Esta “mudança de hábito” na dieta brasileira pode ser encarada como um aprendizado culinário, uma vez que o preparo do alimento exige alguns cuidados. Segundo a Empraba Soja, “ a soja nunca deve ficar de molho em água fria, porque isso ocasiona a formação de compostos, como a enzima lipoxigenase, que dão sabor de ranço ou de ‘feijão cru’ aos grãos.” Manter a soja em água fervente e, depois, lavá-la com água fria corrente é uma lição que já virou rotina nas refeições de Simoni Cristiane da Silva, assistente social do Serviço de Moradia da USP.

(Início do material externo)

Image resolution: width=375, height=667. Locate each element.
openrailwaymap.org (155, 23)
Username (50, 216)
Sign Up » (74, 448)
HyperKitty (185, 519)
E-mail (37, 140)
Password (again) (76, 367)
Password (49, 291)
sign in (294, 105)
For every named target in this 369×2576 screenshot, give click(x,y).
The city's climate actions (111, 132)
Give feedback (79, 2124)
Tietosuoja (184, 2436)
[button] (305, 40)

“Uma amiga do trabalho, que tem uma alimentação mais natural, começou a falar muito da soja. De um ano para cá, fui me informar sobre os benefícios para a saúde e combate aos sintomas da menopausa, e passei a comprar. Costumo cozinhar a soja e preparar como salada”, diz Simoni, que usa o alimento como mais uma fonte de proteína.

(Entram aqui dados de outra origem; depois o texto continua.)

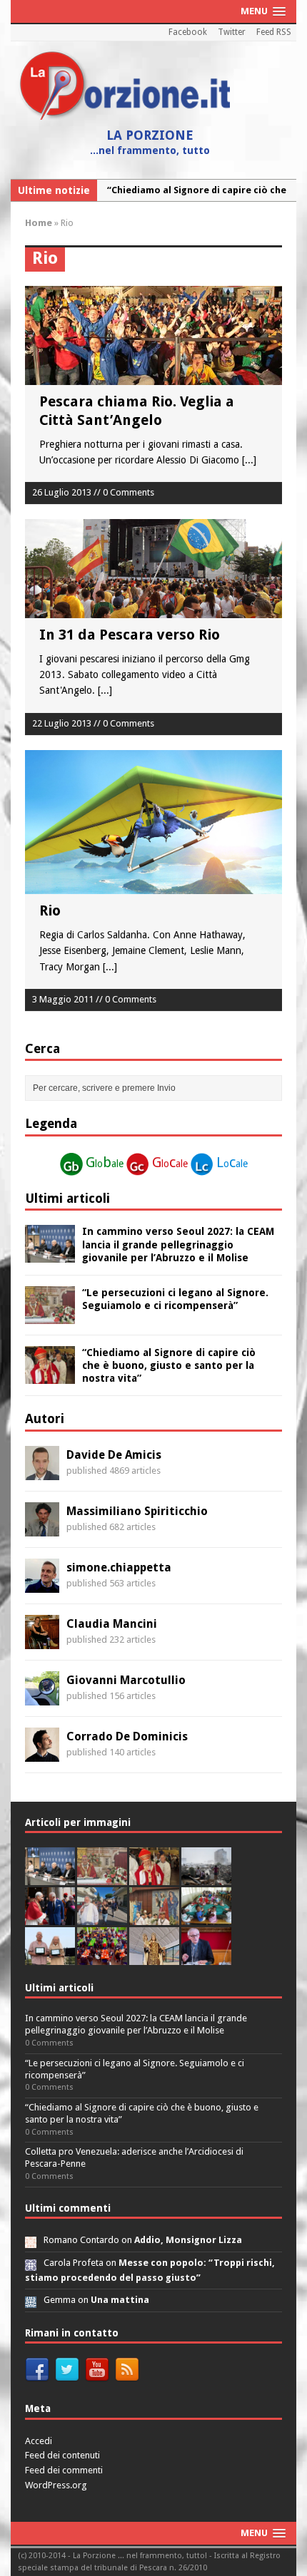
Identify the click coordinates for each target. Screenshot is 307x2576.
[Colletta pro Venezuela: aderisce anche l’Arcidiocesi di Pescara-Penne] (206, 1877)
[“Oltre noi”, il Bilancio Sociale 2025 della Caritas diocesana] (102, 1956)
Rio (50, 910)
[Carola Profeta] (30, 2262)
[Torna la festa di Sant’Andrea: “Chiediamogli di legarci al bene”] (154, 1917)
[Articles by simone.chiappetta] (42, 1584)
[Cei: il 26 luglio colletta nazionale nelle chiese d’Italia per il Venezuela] (206, 1956)
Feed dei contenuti (62, 2455)
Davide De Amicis (113, 1455)
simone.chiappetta (118, 1567)
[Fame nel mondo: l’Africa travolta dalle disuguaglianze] (206, 1917)
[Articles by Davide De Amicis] (42, 1471)
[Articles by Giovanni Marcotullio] (42, 1697)
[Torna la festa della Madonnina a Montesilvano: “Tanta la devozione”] (102, 1917)
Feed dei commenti (64, 2470)
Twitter (232, 32)
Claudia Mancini (111, 1624)
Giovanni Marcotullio (126, 1680)
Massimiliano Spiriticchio (137, 1511)
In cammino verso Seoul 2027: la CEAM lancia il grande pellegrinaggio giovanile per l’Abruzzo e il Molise (178, 1244)
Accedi (38, 2441)
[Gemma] (30, 2299)
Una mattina (120, 2299)
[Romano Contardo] (30, 2239)
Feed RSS (273, 32)
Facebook (187, 32)
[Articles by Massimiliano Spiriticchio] (42, 1528)
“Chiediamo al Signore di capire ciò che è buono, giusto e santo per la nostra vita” (169, 1365)
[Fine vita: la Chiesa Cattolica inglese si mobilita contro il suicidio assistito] (50, 1917)
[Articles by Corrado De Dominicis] (42, 1753)
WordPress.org (56, 2485)
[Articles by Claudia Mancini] (42, 1640)
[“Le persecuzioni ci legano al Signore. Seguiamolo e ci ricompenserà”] (50, 1316)
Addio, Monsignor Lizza (188, 2239)
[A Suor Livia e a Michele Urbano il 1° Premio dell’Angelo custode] (50, 1956)
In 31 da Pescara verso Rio (129, 634)
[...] (249, 460)
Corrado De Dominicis (127, 1736)
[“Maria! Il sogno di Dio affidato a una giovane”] (154, 1956)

“Já experimentei a carne de soja num restaurante, mas achei sem sabor, sem gosto de nada.”

Domingos Tasso Jr.

Por sua vez, Domingos Tasso Jr., diretor do Serviço de Biblioteca do Instituto Oceonográfico, reclama do sabor da leguminosa. Ou melhor: da falta de sabor. “Já experimentei a carne de soja num restaurante, mas achei sem sabor, sem gosto de nada.”
A recusa do alimento por parte de Paulo Mota, do Setor de Consignação da Edusp, é a desconfiança em relação aos alimentos transgênicos, obtidos com modificação artificial no código do DNA das células dessas plantas. “Não confio nos produtos transgênicos e não me sinto esclarecido. Outra situação que eu acho incômoda é que, mesmo sendo lei, não vejo rotulagem de alimento transgênico nos produtos. Me parece que eles representam mais uma medida de contenção de gastos contra pragas do que benefícios para a saúde”, reclama.

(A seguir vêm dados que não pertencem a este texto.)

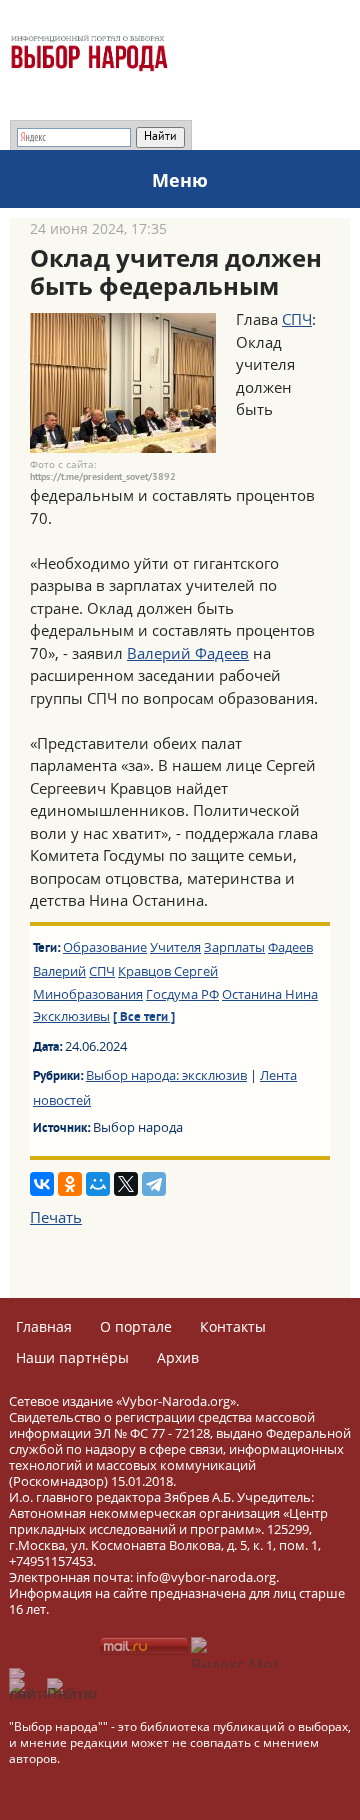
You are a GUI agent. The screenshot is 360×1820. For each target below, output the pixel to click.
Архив (178, 1357)
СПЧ (297, 319)
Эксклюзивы (71, 1016)
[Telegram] (154, 1184)
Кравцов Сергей (168, 971)
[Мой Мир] (98, 1184)
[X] (126, 1184)
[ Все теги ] (144, 1018)
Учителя (175, 947)
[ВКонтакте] (42, 1184)
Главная (44, 1326)
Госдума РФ (182, 994)
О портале (136, 1326)
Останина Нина (270, 994)
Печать (56, 1217)
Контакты (233, 1326)
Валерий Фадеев (188, 653)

A indústria de alimentos não cumpre a obrigação de sinalizar um triângulo com um T (de transgênico)


Quanto à lei federal, de 2003, o funcionário está coberto de razão: a indústria de alimentos não cumpre a obrigação de sinalizar um triângulo com um T (de transgênico) na embalagem para qualquer produto que contenha ou tenha sido produzido com matéria-prima com mais de 1% de contaminação transgênica. Para o professor Flávio Finardi Filho, da Faculdade de Ciências Farmacêuticas da USP, a lei causa um alarme desnecessário à população. “Já há pesquisas que mostram que não há perigo no consumo de soja geneticamente modificada”, defende o professor, ele próprio autor de um desses estudos. Desde 2001, Finardi testou uma variedade de soja tolerante à presença de um herbicida, usada para facilitar o manejo e economizar gastos com perda da produção. Ao comparar o sangue e os órgãos internos de dois grupos de ratos em fase de crescimento – um se alimentando com soja comum e, o outro, com transgênica - não observou nenhuma alteração no desempenho dos animais. O professor defende, no entanto, que novos estudos sejam feitos antes que as próximas variações transgênicas sejam colocadas no mercado, tanto para o consumo humano como animal.

PARA SABER MAIS



Climatério: Terapêutica Não Hormonal

Vicente Renato Bagnoli, Angela Maggio da Fonseca, Hans Wolfgang Halbe Editora Roca
432 páginas
R$ 150


Os autores deste livro científico analisam o impacto dos bons hábitos da atividade física e da nutrição nessa importante fase da vida da mulher, além de indicações, resultados e contra-indicações de fitormônios e práticas alternativas, como acupuntura e homeopatia.


Alimentos Inteligentes

Jocelem Mastroi Salgado
Editora Prestígio
224 páginas
R$ 28,41

O livro é uma coletânea de cerca de trinta artigos que convidam o leitor a prestar atenção nas frutas e verduras e nas situações mais simples e corriqueiras de suas vidas.